* Extracted data

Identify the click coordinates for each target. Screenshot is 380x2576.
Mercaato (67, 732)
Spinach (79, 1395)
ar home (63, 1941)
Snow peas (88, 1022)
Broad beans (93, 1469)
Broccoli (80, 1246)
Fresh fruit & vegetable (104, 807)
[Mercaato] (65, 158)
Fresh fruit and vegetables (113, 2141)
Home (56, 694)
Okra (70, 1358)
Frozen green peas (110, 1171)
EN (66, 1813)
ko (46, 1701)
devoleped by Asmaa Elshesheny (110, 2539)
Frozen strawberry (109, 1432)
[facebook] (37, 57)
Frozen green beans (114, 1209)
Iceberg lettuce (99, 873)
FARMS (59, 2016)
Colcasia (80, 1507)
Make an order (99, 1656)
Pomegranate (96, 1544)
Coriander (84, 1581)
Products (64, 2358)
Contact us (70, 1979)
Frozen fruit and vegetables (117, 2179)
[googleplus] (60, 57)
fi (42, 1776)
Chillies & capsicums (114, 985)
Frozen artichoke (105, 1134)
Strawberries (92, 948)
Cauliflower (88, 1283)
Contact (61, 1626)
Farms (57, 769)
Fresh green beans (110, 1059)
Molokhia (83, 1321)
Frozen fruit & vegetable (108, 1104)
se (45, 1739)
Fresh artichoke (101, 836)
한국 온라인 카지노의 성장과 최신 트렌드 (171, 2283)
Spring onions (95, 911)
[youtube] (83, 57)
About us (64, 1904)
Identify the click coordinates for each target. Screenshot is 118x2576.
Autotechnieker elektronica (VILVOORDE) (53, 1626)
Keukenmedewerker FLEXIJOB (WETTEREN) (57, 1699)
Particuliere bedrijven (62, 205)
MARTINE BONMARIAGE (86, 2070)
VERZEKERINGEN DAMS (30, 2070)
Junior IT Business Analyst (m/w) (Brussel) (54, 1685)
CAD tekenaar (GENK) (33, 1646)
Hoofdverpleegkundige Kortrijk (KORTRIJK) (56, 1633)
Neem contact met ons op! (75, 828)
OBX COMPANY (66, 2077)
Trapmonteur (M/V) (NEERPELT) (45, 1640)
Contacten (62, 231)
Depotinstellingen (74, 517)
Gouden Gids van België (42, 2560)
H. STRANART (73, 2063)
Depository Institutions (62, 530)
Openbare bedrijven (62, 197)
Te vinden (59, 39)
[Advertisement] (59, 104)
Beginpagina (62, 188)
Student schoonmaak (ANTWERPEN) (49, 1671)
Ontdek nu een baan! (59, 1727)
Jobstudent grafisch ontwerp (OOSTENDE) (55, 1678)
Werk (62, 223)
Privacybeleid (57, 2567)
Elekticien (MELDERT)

* What you have to do
Please work out how many lines above carry "Fresh", writing only the result.

* Task solution
4